It’s not uncommon for visitors to think that Spanish cuisine is a bit lacking in the vegetables department.
And it’s understandable why you might think that. In a land of neverending pork products (including our beloved jamón), some of the world’s best seafood, and everything in between, you have to look a little harder to find the veggie-based dishes.
But they do exist, and when you finally come across one, it’s sure to be memorable. Our favorite Spanish vegetables recipe is this slow-simmered pisto.
A Spanish twist on a French classic
As the best-known Spanish vegetables recipe, pisto consists of caramelized vegetables cooked low and slow to bring out the flavors. If you think that sounds similar to the French ratatouille, you’d be right.

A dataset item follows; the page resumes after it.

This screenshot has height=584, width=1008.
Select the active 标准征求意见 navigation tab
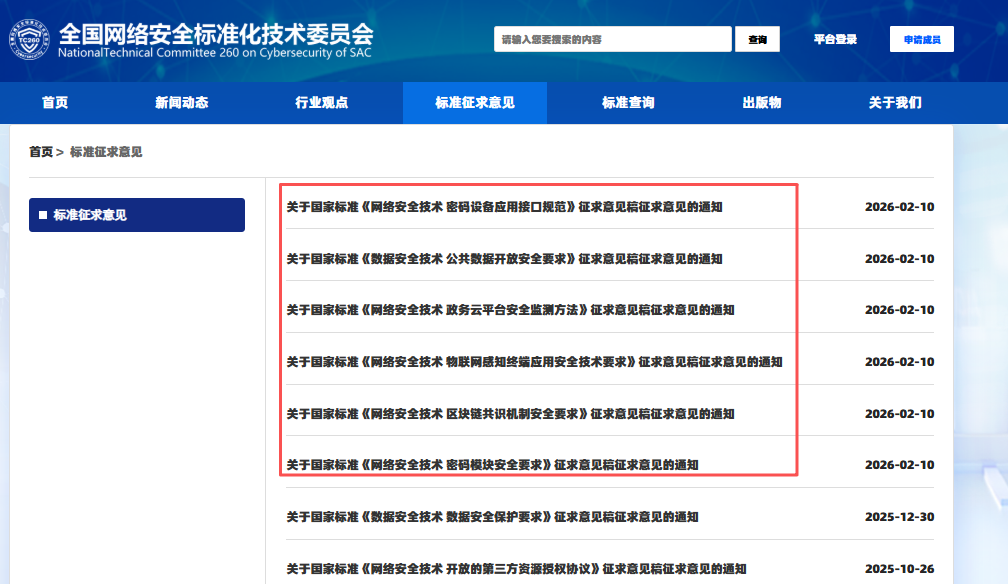pos(474,102)
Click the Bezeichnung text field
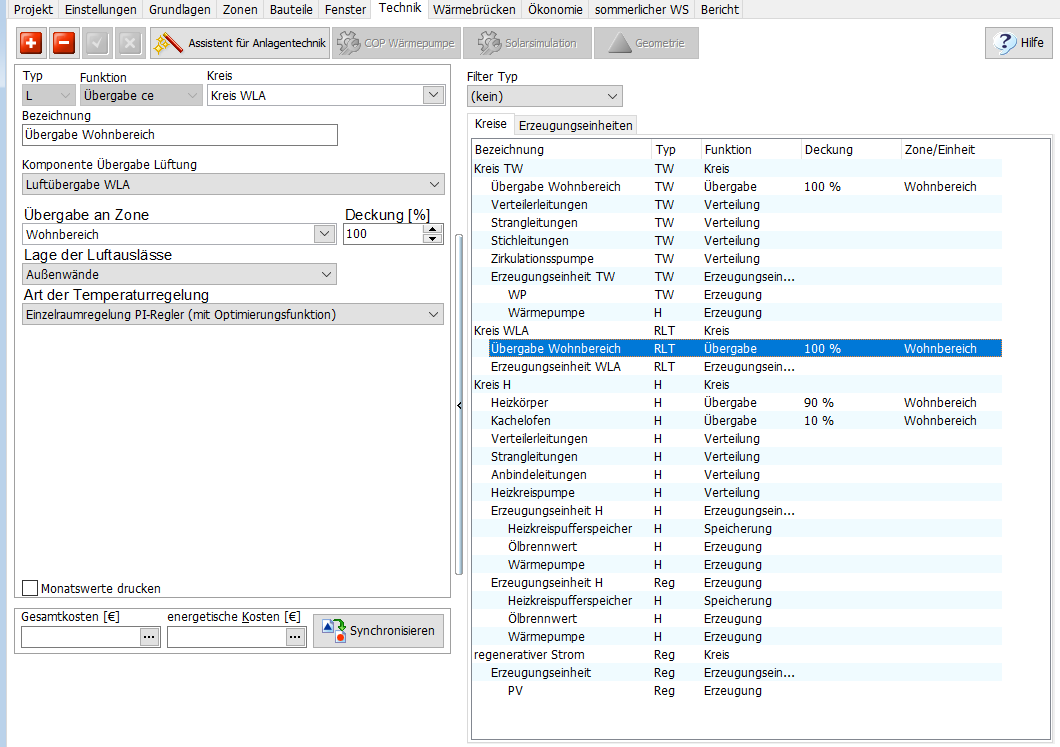The image size is (1060, 747). [x=180, y=135]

But though it’s not as famous abroad as its northern neighbor, pisto has been a favorite on the Iberian peninsula since Spain’s Moorish days. It has its roots in the autonomous community of Castilla-La Mancha to the south of Madrid.
Arantxa’s family recipe
This pisto recipe comes to us courtesy of Arantxa, one of our expert guides here at Devour Madrid. A Madrid native, professional chef (who trained at Le Cordon Bleu!), and cooking class instructor, Arantxa is one of the most passionate foodies we know.

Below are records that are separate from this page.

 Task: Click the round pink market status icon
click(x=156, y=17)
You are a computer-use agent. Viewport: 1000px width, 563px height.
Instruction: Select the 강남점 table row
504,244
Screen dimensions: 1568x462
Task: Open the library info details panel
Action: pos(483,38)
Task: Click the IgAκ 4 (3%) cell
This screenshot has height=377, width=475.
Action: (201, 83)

“Part of my family lives in La Mancha and this is one of the simple and delicious dishes you can find there,” Arantxa says about this pisto recipe.
It may seem simple enough, but it does have its secrets. Arantxa highly recommends cooking the vegetables slowly to get their full flavors. This can take up to two hours, but the results are so worth it.

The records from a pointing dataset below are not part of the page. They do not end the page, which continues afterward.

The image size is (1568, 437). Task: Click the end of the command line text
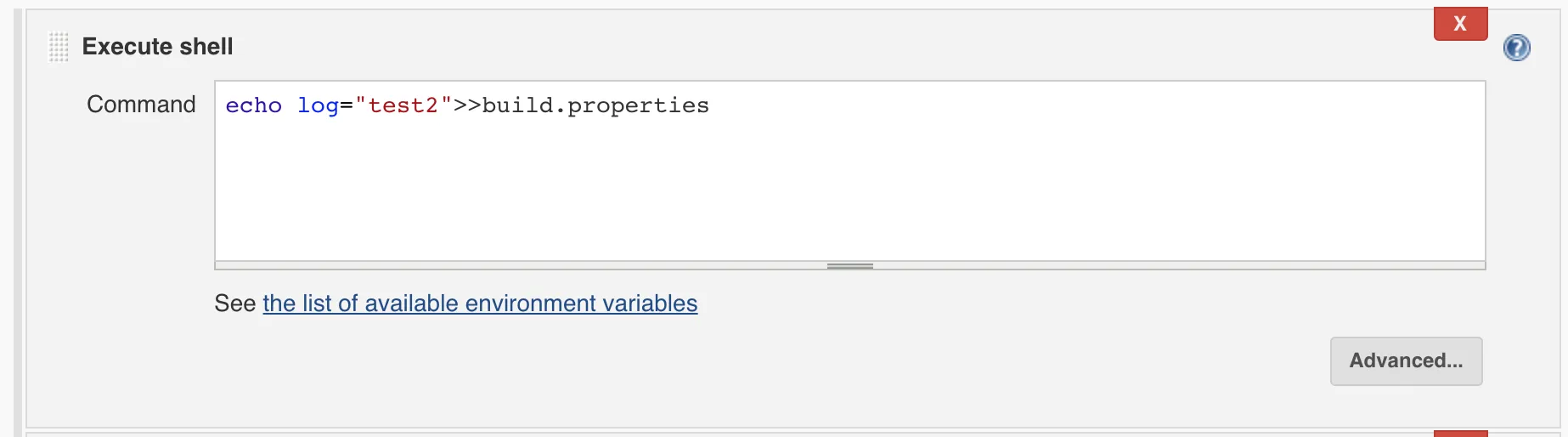click(x=710, y=105)
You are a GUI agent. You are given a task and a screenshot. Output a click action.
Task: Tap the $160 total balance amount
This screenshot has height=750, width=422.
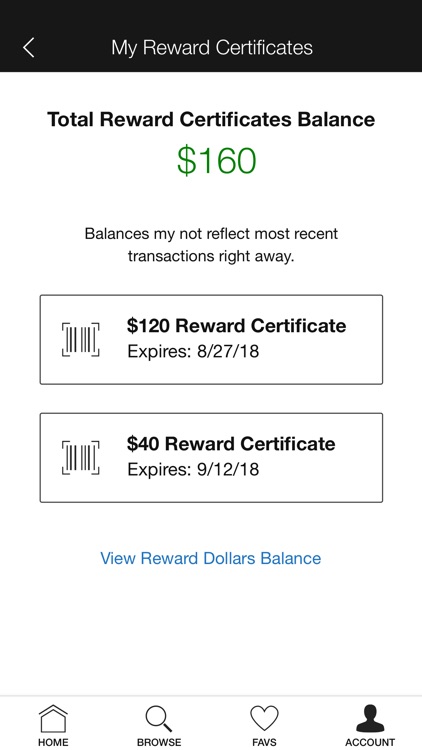pos(217,160)
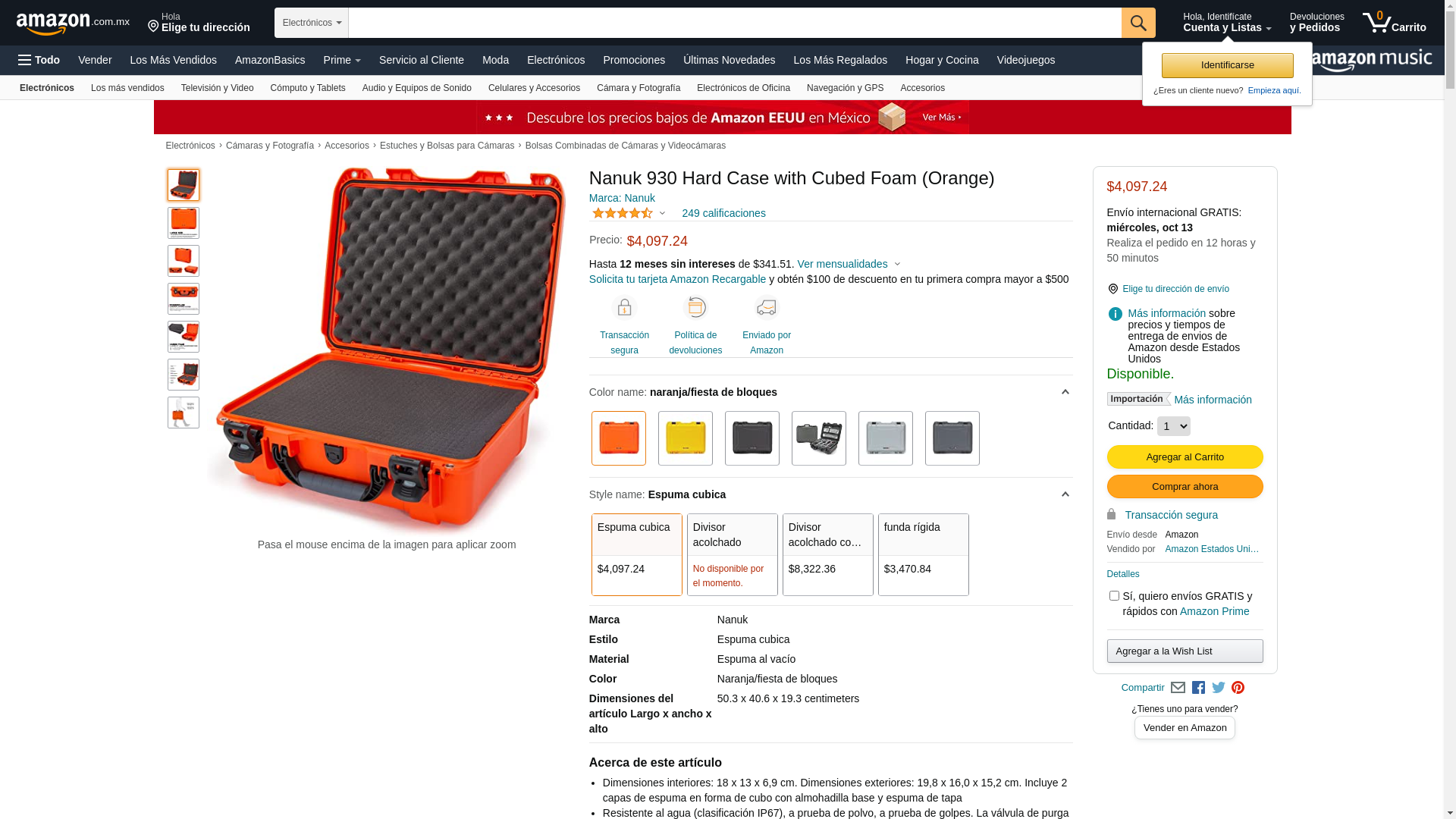Collapse the Color name section
Screen dimensions: 1456x819
(1065, 392)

If you don’t have time to cook the vegetables for that long, you can still sauté them normally.
Pisto: The most delicious Spanish vegetables recipe
- 2 onions, diced
- 1–2 cloves of garlic, peeled and minced
- 1 red pepper, peeled and diced
- 1 green pepper, peeled and diced
- 2 zucchini, diced (optional)
- 2 tomatoes, diced (can substitute a can of crushed tomatoes)
- Extra virgin olive oil
- 4 eggs (optional)
- Coat the bottom of a large skillet with olive oil. Heat over low to medium-low heat.
- Once the skillet and oil are hot, add the onions and cook until caramelized (at least 30 minutes, stirring every 5–10 minutes).
- When the onions are golden in color, add the garlic and peppers and caramelize. Stir every 10 minutes. The garlic should appear to almost melt with time, and you want the peppers to soften and get smaller.
- If using the zucchini, add it when the peppers have softened. Cook until done and all the liquid has evaporated, about 10 minutes.
- Add the tomato and cook out the liquid again. The end result should be nearly dry.
- Serve with a fried egg on top, if desired.